Quando poi Thomas dice che dell’Italia gli piace tutto, in particolare il cibo, non è una strizzata d’occhio, sembra parli davvero di amore. In tempi non sospetti raccontava di come pensare al Giro d’Italia lo facesse svegliare di soprassalto la mattina, e quando si è sposato lo ha fatto nella St Tewdric’s House, una villa italiana del XIX secolo, in Galles. Successivamente lui e la moglie l’hanno acquistata, restaurata, e oggi, a partire dalla modica cifra di circa cinquemila sterline, chiunque ci si può sposare.
Ha frequentato la stessa scuola secondaria di Gareth Bale, e in Galles è ritenuto uno dei personaggi sportivi più grandi di tutti i tempi, al pari della leggenda del rugby Gareth Edwards. Sempre a Cardiff, in suo onore, dopo il titolo olimpico vinto a Londra, la Royal Mail fece dipingere d’oro una cassetta delle lettere nella piazza centrale ed emise un francobollo col suo nome.
Il suo primo allenatore racconta di quando trovasse questo ragazzetto di nove anni mingherlino, pallido, con le gambe fini come uno sfilatino, tutte le mattine fuori dal velodromo a spiare i ragazzi che correvano con la maglia del Mindy Flyers Club. A furia di vederlo gironzolare lì intorno, timido, a bocca aperta e con gli occhi sognanti, un giorno lo invitò a fare qualche giro, gli diede una bici di riserva e lo lanciò in pista. Tempo qualche anno e Thomas divenne il più forte della sua scuola, poi del Galles, poi della Gran Bretagna, fino a conquistare due titoli olimpici nell’inseguimento su pista, nel 2008 a Pechino e nel 2012 a Londra.
«Non aveva mai il broncio anche quando perdeva una corsa» dice di lui un altro suo allenatore, mentre Courtney Rowe, padre del futuro compagno di squadra Luke, ricorda il suo talento: «Luke era bravo, ma G è sempre stato semplicemente geniale». E se c’era da fare festa lui era il primo ad arrivare e l’ultimo ad andarsene: «Ad ogni addio al celibato io tornavo a casa alle 22.30, Thomas per ultimo».

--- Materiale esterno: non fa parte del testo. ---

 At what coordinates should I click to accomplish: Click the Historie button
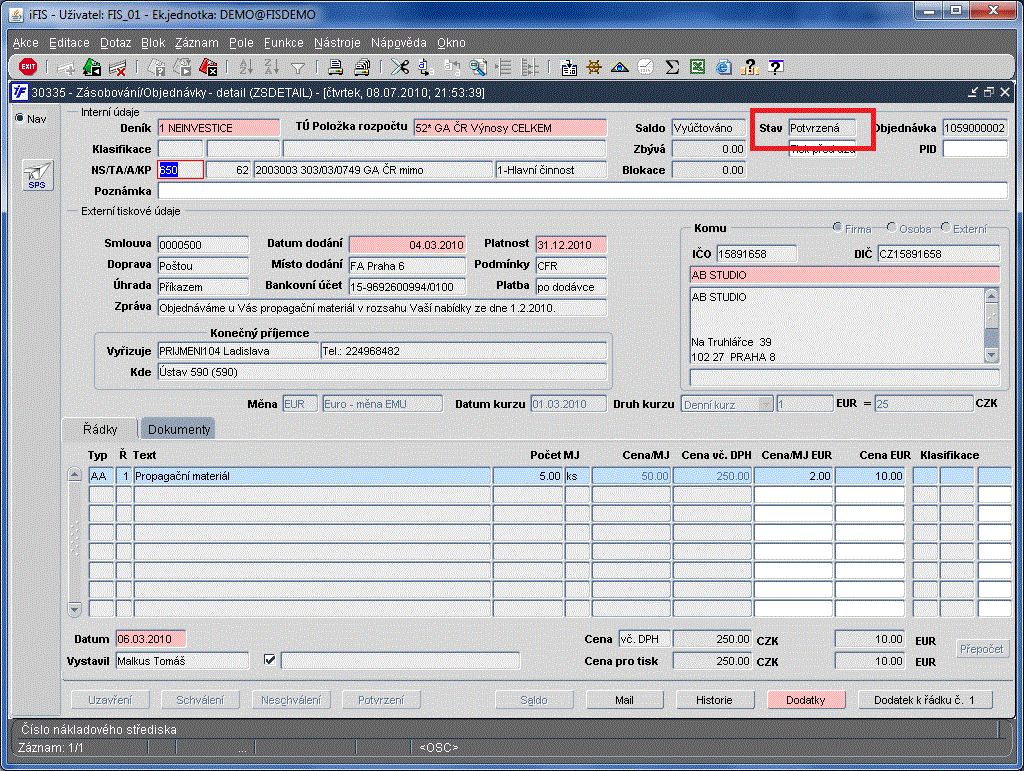tap(714, 700)

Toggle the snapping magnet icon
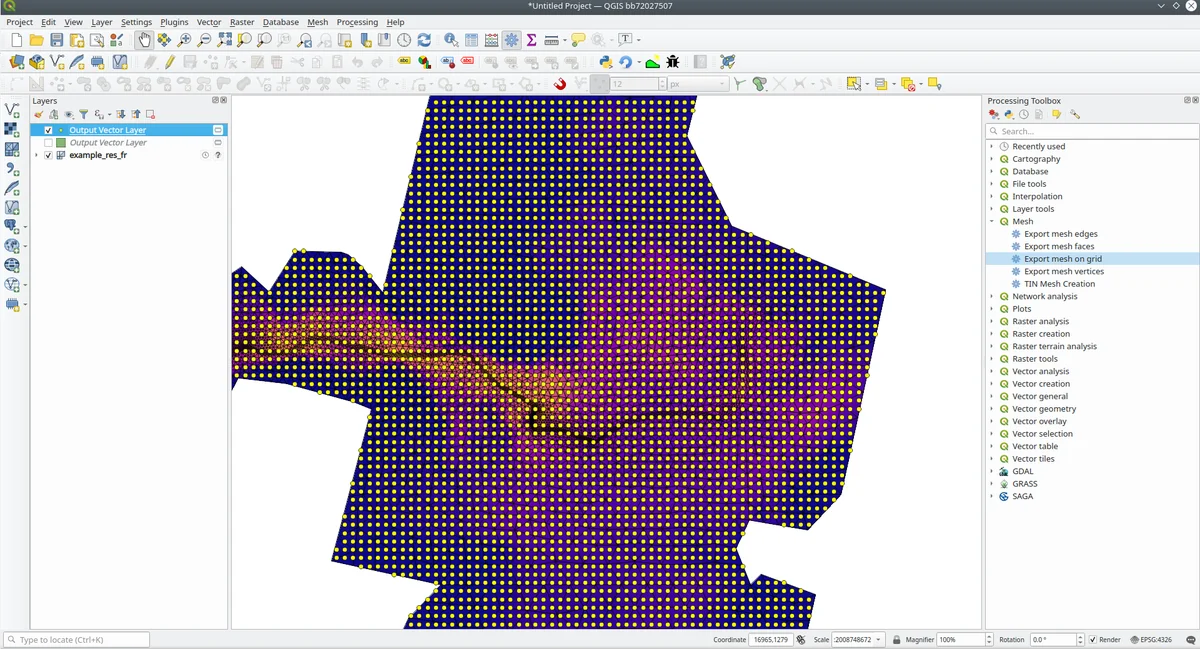click(x=560, y=84)
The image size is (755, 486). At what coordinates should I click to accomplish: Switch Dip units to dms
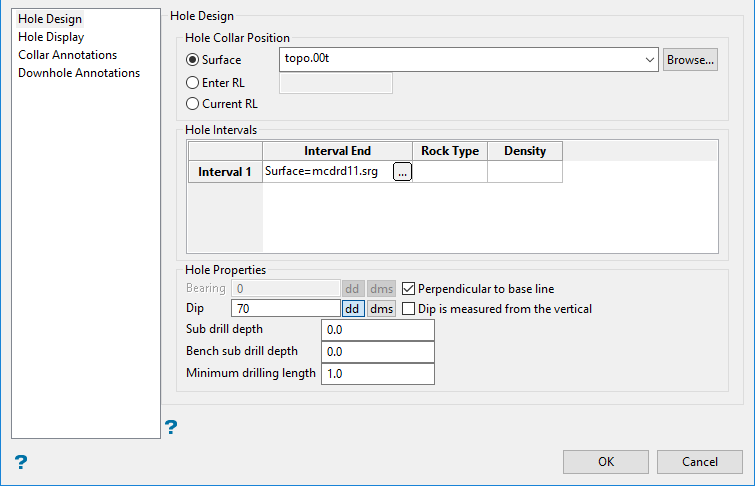point(382,309)
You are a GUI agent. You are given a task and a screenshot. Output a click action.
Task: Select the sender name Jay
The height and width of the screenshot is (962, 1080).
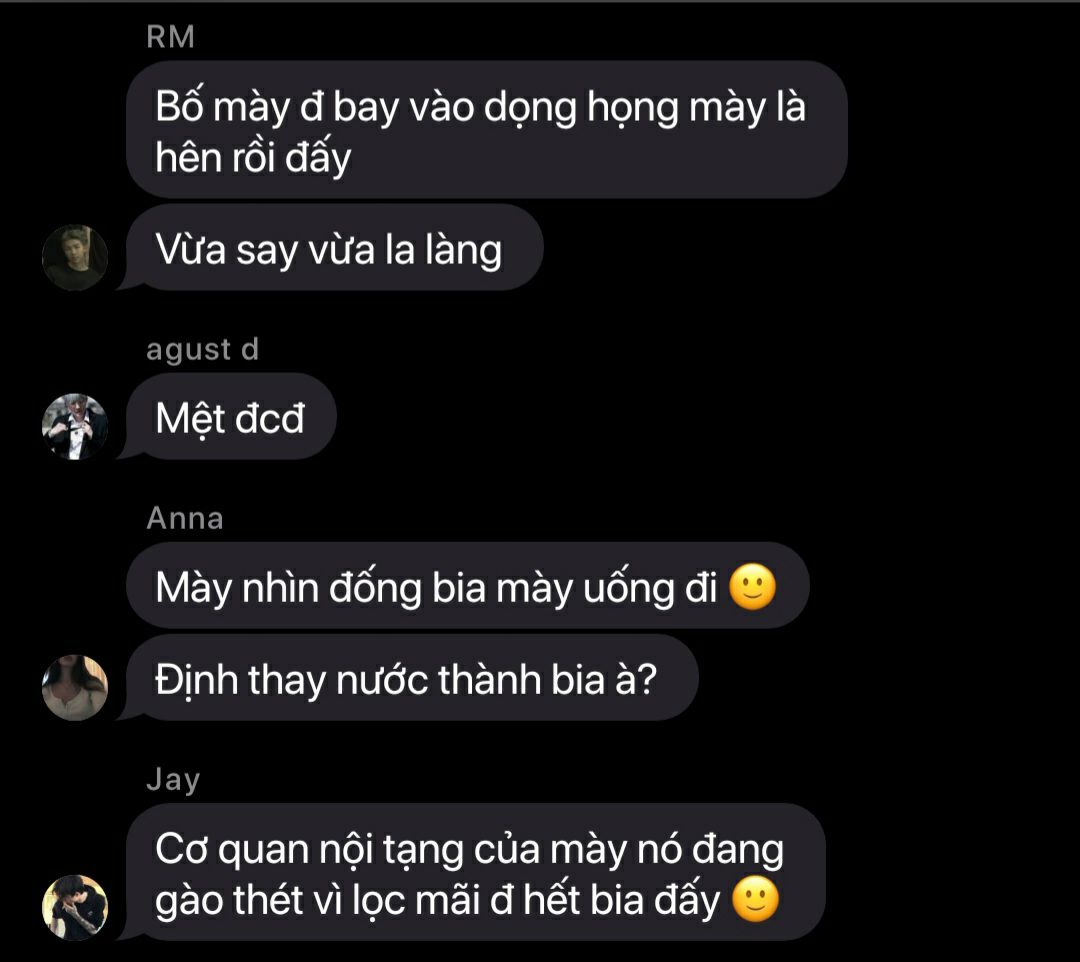point(173,780)
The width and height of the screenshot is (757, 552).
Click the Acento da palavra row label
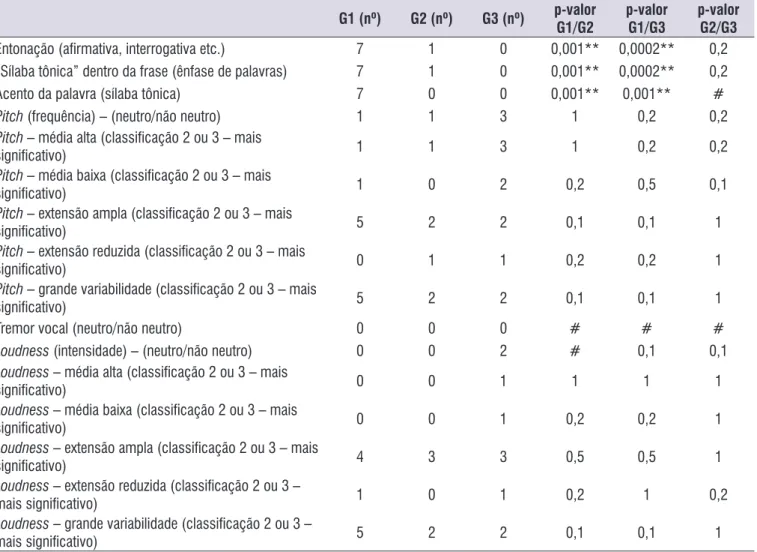tap(90, 94)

Alla fine del Tour de France vinto, Arsene Wenger, all’epoca manager dell’Arsenal, lo chiamò per congratularsi, e Thomas, tifoso sfegatato dei Gunners, pensava fosse Wiggins, noto imitatore, che scherzava. Qualche tempo dopo incontrò Leo Messi al termine di un Barcelona-PSV di Champions finito 4-0 e con una tripletta del fenomeno argentino. Messi gli regalò la sua maglia autografata e qualcuno scrisse: “Messi ha voluto incontrare il Re del Tour de France”. Quel Tour che in Sky non volevano che vincesse: «Mi dissero che avrebbero corso tutti per Froome anche se avessi avuto un minuto di vantaggio e che se nella cronosquadre avessi avuto un problema, non mi avrebbero protetto né aspettato», rivela Thomas nella sua biografia.
Escluso dalla selezione per il Tour di quest’anno – chi lo ha visto al Delfinato non ne è rimasto sorpreso – Thomas sarà una spina nello Stivale. E se dovessimo puntare un penny su un vincitore del Giro, il suo nome ci potrebbe far vacillare. A patto che G, come lo chiamano in gruppo, smetta di svegliarsi di soprassalto pensando all’Italia e mantenga il suo profilo equilibrato. “Imponi la tua fortuna e corri verso i tuoi rischi”, scrisse un giorno René Char, e ci pare un pensiero perfettamente adatto al cammino di Geraint Thomas.